→ **PROBLEM STATEMENT**
Go through the records and count the lines where the string "Focus" occurs. Reply with the number only.

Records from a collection
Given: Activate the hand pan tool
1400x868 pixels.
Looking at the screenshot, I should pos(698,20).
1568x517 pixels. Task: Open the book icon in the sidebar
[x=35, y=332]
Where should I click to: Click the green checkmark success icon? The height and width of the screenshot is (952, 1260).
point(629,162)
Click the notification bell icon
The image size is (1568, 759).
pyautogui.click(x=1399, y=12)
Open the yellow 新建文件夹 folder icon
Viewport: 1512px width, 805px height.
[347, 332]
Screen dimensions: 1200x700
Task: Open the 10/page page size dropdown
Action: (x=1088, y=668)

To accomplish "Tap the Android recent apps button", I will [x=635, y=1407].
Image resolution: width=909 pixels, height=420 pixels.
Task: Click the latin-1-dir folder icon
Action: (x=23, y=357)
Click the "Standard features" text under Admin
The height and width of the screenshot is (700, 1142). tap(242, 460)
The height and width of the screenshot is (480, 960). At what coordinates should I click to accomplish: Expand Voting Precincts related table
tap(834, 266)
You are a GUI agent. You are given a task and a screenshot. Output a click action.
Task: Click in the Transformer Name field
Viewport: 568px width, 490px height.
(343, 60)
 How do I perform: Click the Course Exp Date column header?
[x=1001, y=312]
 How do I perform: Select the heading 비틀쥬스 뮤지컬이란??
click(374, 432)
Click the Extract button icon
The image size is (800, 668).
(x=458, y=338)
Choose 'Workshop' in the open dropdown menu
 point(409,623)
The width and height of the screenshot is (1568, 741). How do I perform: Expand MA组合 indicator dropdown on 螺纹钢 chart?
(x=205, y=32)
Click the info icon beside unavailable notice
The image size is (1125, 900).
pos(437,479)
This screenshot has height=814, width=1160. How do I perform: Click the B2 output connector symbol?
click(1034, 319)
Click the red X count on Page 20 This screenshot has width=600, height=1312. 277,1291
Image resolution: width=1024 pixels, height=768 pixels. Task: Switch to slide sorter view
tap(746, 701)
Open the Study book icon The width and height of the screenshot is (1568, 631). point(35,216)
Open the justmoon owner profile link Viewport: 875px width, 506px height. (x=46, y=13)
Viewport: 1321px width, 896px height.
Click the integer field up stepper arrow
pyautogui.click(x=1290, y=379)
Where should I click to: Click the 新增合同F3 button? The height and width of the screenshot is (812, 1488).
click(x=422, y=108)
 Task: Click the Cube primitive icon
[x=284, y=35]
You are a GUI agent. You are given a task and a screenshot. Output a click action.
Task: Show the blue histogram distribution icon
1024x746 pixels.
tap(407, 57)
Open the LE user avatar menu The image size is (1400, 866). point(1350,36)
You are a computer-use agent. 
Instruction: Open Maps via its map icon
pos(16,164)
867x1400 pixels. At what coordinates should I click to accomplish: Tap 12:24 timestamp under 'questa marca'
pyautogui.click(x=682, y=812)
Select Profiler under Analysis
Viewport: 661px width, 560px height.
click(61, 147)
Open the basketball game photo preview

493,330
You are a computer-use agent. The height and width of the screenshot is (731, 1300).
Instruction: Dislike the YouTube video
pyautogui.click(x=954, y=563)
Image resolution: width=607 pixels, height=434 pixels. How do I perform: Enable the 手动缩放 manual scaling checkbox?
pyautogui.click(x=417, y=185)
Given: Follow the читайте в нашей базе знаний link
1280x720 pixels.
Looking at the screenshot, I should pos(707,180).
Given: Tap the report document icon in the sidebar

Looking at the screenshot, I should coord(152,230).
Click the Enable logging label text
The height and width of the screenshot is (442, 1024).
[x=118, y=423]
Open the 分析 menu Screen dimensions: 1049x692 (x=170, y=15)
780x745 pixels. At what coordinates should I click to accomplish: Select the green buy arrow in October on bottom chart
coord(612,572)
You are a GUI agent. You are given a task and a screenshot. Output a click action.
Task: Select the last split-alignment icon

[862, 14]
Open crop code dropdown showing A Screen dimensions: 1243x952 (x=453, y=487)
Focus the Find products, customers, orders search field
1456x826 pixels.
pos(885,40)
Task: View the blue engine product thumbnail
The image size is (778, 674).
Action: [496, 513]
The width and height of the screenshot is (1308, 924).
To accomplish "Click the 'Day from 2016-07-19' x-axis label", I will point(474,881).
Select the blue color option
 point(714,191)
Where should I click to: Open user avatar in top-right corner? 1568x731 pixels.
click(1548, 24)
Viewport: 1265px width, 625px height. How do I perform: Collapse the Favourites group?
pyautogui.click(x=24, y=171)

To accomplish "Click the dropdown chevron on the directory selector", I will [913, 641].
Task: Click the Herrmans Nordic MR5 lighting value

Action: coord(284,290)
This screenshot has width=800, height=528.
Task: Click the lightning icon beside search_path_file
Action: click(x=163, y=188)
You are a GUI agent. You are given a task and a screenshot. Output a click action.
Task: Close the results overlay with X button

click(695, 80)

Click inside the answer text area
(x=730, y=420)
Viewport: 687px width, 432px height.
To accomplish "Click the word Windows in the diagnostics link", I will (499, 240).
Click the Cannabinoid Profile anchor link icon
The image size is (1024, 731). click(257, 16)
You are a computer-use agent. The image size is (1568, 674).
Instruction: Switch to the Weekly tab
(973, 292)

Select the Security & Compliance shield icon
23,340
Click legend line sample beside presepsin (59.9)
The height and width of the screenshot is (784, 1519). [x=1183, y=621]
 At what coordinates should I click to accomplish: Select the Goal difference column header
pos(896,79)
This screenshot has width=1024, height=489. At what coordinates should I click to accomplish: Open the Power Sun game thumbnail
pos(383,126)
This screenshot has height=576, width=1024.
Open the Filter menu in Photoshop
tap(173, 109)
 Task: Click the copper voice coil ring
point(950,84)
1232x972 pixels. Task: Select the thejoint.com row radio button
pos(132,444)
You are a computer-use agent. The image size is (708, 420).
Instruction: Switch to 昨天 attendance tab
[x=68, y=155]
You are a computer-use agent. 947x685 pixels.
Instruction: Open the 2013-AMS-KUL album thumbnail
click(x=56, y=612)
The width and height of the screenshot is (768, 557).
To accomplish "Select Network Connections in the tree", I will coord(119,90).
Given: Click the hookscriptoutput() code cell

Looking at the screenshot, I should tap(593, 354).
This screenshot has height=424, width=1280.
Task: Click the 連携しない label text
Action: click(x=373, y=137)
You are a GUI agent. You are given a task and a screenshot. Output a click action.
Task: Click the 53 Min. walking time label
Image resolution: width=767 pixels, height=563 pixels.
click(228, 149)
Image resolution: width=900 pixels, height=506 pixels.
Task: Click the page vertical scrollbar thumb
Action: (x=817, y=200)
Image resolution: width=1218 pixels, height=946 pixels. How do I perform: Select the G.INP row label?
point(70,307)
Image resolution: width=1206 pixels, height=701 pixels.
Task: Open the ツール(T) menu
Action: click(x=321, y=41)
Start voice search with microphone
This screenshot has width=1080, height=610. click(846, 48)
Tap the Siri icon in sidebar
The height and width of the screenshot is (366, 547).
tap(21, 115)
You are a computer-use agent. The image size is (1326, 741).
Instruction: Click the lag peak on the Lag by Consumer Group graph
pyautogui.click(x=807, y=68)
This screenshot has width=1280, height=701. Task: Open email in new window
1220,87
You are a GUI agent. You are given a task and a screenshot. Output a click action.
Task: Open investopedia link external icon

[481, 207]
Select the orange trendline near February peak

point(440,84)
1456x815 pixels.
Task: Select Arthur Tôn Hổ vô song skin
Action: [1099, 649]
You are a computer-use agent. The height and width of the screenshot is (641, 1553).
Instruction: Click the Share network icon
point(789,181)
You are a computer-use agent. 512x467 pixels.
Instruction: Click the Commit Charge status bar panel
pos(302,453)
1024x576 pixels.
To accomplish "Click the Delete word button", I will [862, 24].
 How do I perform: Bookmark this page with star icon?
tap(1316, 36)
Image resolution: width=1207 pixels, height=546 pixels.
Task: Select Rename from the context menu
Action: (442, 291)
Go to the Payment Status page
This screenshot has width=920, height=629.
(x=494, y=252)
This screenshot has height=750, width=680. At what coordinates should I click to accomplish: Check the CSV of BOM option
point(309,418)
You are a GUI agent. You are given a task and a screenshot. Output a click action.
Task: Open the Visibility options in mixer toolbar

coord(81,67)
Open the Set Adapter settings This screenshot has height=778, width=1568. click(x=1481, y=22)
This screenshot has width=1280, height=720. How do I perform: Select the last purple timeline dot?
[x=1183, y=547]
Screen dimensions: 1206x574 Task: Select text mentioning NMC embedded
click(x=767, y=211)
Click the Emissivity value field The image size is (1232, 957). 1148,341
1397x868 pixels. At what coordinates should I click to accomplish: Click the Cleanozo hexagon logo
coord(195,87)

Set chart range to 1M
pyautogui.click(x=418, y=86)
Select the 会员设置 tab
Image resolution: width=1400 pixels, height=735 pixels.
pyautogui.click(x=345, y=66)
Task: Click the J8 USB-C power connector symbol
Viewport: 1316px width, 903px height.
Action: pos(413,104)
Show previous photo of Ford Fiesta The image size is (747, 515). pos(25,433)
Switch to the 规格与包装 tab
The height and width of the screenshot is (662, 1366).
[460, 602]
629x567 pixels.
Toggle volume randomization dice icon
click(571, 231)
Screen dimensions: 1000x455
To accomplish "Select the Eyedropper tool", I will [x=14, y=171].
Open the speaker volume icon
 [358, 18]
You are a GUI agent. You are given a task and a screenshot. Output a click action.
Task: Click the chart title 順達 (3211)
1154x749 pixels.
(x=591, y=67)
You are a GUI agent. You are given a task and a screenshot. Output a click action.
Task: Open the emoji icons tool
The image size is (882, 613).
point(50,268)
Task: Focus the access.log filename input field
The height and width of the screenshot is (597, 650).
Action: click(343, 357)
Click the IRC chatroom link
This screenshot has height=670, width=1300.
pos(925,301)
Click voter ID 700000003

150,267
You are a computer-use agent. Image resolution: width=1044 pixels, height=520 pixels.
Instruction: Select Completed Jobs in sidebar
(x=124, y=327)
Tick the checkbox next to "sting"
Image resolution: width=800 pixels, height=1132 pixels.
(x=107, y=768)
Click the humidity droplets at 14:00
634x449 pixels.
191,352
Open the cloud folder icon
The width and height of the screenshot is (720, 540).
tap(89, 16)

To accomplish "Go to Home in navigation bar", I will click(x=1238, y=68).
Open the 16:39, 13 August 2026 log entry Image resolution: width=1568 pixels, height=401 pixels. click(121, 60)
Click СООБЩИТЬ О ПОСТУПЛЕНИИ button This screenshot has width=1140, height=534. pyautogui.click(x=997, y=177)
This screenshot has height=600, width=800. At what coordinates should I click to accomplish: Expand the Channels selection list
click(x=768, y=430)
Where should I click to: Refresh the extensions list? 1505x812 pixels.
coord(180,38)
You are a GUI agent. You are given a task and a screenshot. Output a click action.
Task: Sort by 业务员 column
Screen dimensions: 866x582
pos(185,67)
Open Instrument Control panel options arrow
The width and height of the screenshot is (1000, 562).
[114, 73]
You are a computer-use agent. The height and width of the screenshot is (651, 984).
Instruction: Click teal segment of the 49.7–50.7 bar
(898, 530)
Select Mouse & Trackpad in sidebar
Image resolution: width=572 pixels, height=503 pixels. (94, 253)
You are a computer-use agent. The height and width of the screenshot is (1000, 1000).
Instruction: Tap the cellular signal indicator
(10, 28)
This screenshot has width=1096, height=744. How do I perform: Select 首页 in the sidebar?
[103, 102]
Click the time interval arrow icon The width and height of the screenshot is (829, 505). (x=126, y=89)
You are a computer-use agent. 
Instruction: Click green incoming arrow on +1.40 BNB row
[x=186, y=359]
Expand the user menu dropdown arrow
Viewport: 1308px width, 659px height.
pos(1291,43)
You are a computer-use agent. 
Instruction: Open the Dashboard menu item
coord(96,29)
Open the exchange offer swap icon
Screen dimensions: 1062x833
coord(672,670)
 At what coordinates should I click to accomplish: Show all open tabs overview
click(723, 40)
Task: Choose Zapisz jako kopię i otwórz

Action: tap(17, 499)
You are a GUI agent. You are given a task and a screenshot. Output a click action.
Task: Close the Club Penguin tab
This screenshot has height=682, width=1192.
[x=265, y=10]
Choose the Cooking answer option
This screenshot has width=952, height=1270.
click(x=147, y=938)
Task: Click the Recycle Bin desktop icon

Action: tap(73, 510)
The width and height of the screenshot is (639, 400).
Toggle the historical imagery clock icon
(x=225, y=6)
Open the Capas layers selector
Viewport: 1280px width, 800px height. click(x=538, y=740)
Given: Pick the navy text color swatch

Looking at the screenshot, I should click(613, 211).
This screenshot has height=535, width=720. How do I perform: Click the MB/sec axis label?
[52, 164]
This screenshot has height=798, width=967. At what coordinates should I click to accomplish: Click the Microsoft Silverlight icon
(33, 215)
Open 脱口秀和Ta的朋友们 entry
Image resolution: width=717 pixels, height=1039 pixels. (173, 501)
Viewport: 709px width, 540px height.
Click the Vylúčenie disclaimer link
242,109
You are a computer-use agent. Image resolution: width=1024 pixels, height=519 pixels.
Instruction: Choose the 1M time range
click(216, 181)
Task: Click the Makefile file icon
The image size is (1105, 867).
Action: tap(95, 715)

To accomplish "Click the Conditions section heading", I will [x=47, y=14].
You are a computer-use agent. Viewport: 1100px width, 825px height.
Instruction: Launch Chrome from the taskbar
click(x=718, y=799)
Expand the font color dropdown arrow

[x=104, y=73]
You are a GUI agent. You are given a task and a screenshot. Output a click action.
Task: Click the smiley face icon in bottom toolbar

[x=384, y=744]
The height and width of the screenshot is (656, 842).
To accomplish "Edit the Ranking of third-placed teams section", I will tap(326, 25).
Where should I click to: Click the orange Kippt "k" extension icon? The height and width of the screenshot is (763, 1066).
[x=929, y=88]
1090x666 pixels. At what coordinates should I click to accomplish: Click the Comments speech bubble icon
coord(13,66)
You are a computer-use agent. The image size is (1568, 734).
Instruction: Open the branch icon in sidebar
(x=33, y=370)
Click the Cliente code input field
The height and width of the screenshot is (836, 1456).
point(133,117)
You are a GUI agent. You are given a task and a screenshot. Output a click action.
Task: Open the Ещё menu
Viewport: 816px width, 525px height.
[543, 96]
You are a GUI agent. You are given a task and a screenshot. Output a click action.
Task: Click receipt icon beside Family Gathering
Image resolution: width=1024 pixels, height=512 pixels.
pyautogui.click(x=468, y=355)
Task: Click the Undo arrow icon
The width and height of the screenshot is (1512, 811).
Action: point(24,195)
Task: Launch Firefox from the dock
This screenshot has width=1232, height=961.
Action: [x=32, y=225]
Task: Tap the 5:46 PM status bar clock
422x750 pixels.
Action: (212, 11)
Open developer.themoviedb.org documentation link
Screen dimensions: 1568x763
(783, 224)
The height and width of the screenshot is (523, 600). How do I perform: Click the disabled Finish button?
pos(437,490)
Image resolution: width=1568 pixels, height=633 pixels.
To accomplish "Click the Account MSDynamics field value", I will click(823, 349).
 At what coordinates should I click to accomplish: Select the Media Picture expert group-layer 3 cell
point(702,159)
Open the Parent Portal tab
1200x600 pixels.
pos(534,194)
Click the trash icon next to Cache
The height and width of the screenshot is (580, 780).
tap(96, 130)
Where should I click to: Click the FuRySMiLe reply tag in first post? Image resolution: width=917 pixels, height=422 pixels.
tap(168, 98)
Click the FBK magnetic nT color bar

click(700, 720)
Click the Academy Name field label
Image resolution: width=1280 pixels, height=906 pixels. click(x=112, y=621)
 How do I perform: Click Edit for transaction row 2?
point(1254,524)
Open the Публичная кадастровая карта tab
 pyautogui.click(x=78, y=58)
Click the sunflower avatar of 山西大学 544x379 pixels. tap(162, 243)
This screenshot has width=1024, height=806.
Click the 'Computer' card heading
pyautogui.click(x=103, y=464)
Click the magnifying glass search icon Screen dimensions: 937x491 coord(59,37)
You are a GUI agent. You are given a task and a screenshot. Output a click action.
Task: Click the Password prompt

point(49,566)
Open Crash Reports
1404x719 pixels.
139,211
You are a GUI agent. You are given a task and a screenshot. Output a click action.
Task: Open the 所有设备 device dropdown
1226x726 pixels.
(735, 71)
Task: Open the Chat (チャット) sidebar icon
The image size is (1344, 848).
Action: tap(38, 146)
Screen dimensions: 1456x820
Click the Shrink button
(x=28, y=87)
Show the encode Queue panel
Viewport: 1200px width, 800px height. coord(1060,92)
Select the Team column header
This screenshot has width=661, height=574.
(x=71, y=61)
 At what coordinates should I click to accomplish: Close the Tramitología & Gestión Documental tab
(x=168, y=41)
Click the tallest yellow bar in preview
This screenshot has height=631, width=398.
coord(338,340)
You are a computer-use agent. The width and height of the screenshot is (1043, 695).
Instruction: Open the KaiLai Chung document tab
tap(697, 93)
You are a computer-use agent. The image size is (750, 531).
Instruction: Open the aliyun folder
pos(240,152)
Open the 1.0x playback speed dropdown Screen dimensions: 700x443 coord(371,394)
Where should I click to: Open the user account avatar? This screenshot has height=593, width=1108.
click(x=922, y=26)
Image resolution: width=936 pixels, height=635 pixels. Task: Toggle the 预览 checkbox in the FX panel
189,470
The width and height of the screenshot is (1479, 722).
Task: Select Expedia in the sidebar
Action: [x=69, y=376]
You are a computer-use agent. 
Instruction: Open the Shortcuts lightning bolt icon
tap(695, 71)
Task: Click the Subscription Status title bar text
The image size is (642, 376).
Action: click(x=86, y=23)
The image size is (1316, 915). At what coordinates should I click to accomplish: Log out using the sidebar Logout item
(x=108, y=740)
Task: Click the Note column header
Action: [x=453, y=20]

→ **SOLUTION FOR THIS TASK**
2